[Collected data entries]
* * *
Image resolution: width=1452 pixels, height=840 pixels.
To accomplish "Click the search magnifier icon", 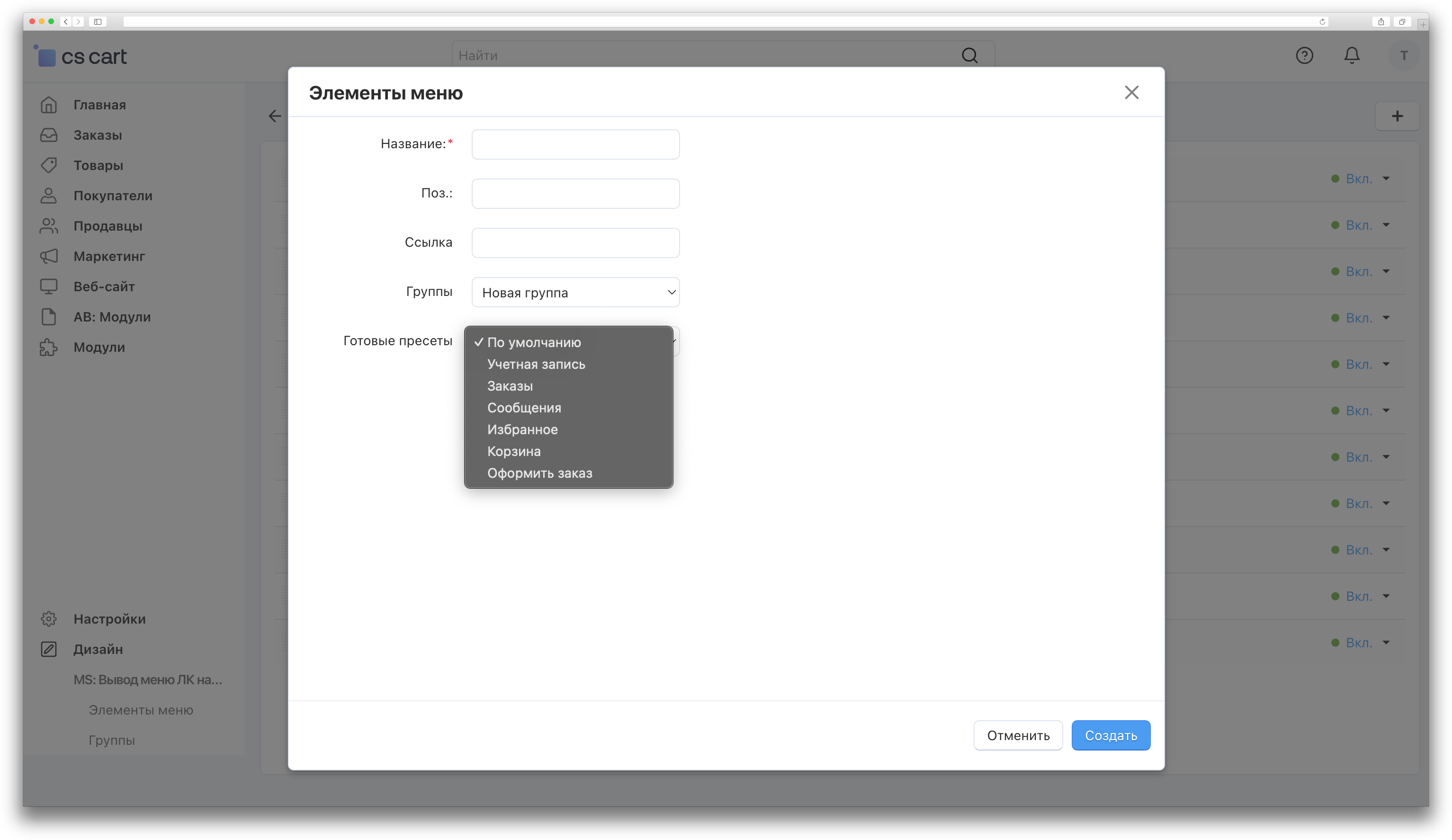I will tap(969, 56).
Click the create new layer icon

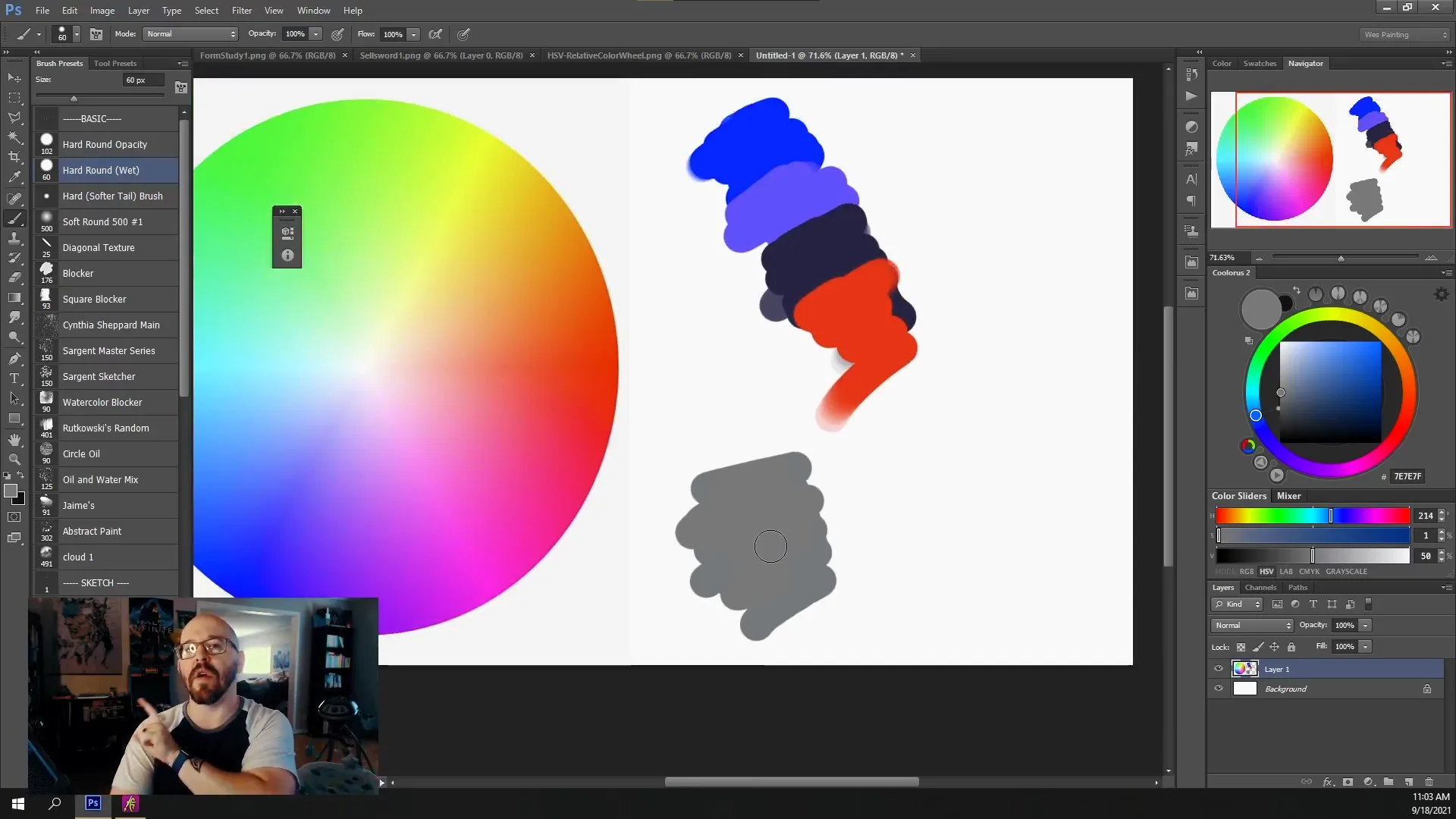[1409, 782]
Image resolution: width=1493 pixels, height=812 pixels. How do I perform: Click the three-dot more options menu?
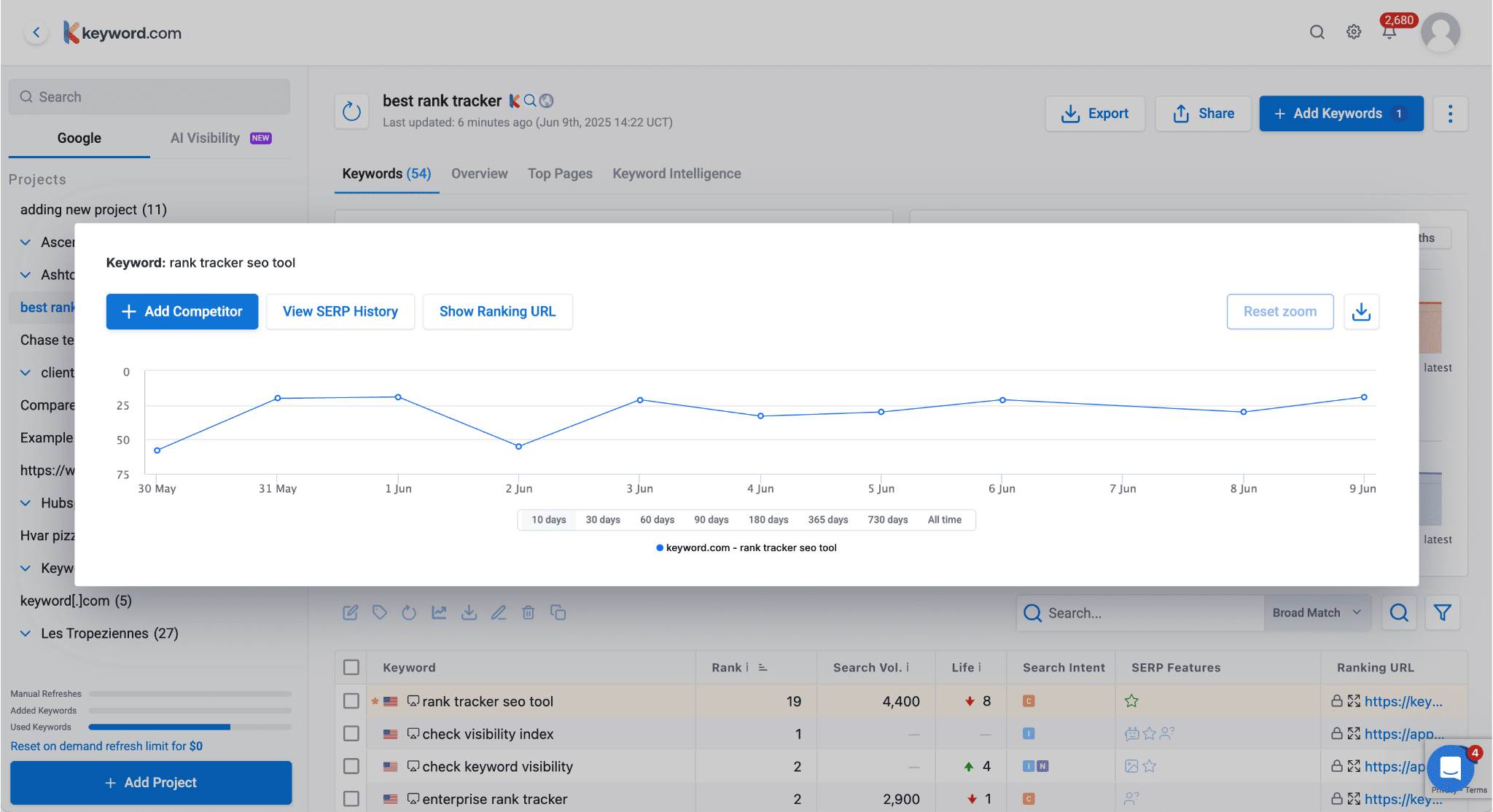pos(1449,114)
* * *
» Task requirements
Return exactly, and only, the lines that run from the line containing "Image resolution: width=1493" to the last line of the entries above, both ends included, with pictures left out.

» Result of this task
Image resolution: width=1493 pixels, height=812 pixels. How do I perform: Click the three-dot more options menu?
pos(1449,114)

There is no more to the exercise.